Rien moins que l'héritage de la guerre froide était en jeu, dont les conséquences ont été tirées par les États-Unis comme architecte unipolaire autoproclamé de l'ordre mondial.

C'est ce changement d'orientation qui se cache derrière l'attachement actuel du MICTIM à un « scénario de victoire » et le silence notable des dirigeants de Washington sur l'élaboration d'un « scénario de paix » comme si la diplomatie était futile, inutile et indésirable.

Futile parce que Moscou aurait été insensible, inutile parce que les risques associés à la défaite de la Russie valent la peine d'être pris, indésirable parce que mettre fin trop tôt à la guerre sur le sol ukrainien priverait les États-Unis d'une victoire géopolitique majeure qui semble à leur portée.

C'est ce changement d'orientation qui se cache derrière l'attachement actuel du MICTIM à un « scénario de victoire » et le silence notable des dirigeants de Washington sur l'élaboration d'un « scénario de paix » comme si la diplomatie était futile, inutile et indésirable. Futile parce que Moscou aurait été insensible, inutile parce que les risques associés à la défaite de la Russie valent la peine d'être pris, indésirable parce que mettre fin trop tôt à la guerre sur le sol ukrainien priverait les États-Unis d'une victoire géopolitique majeure qui semble à leur portée.

S'il s'agit d'un compte rendu généralement exact de la raison pour laquelle aucun effort n'est fait pour arrêter le massacre, comme l'ont demandé instamment des personnalités de l'autorité morale telles que le secrétaire général de l'ONU, Antonio Gutierres et le pape François, sans générer de contre-force axée sur la paix. Cette représentation décourageante de la scène mondiale en ce qui concerne les agendas relatifs à la guerre/paix, laisse l'avenir dépendant de l'activisme de la société civile, un appel aux mouvements d'en bas.

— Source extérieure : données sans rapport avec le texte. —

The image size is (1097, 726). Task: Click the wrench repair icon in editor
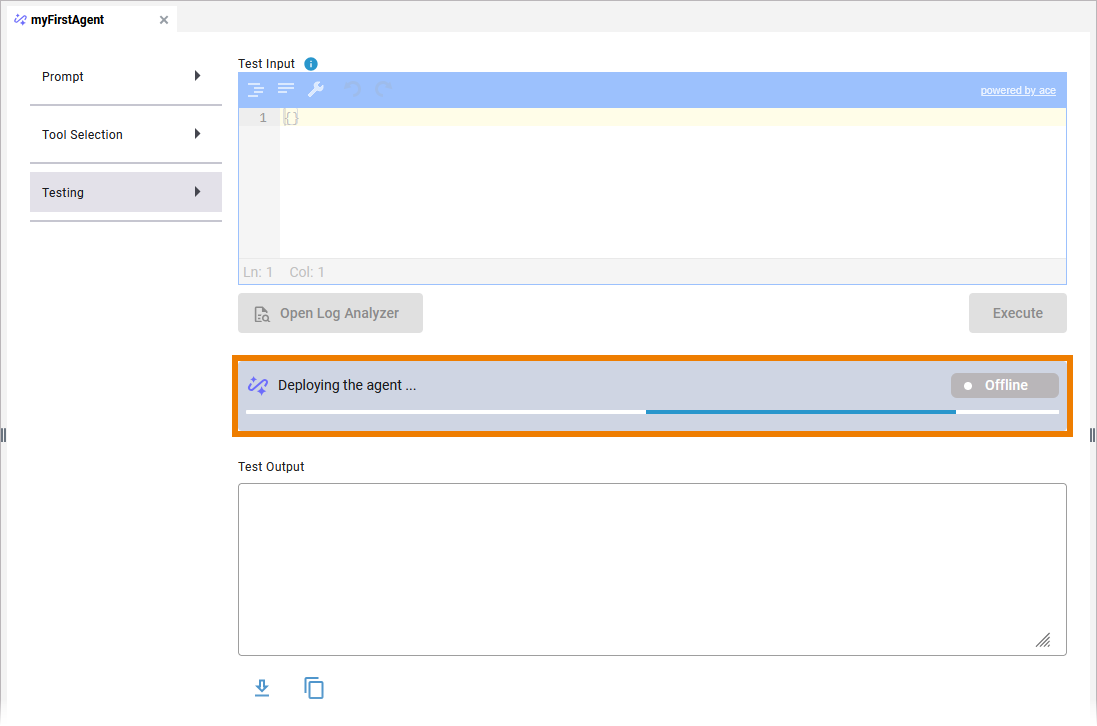click(x=315, y=90)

Rappelant que les dirigeants politiques des États vainqueurs de la Seconde Guerre mondiale ont convenu avant que les armes ne se taisent qu'il était inutile d'établir une ONU dotée d'un mandat normatif efficace et de capacités matérielles suffisantes pour appliquer la Charte contre les États les plus puissants du monde. Ils ne cachait pas cette pudeur institutionnelle concernant toute décision du seul organe de l'ensemble du système des Nations Unies (qui pourrait décider plutôt que recommander ou conseiller ).

Certes, la Cour internationale de justice peut rendre des décisions, mais sa compétence est limitée à l'acceptation volontaire par les États en conflit et ses décisions ne sont sujettes à mise en œuvre que si le Conseil de sécurité parvient à un consensus. Sinon, les décisions de la Cour mondiale peuvent être ignorées ou annulées sans conséquences néfastes.

La crise ukrainienne met en évidence les nombreuses fragilités de l'ordre mondial à un moment où les alignements géopolitiques sont en mutation, avec la Russie défiante, la Chine montante et les États-Unis luttant pour maintenir le statu quo.

De telles circonstances détournent dangereusement l'attention des dirigeants et du public des tâches monumentales d'assurer la sécurité alimentaire et énergétique à une époque d'instabilités écologiques menaçantes associées au changement climatique.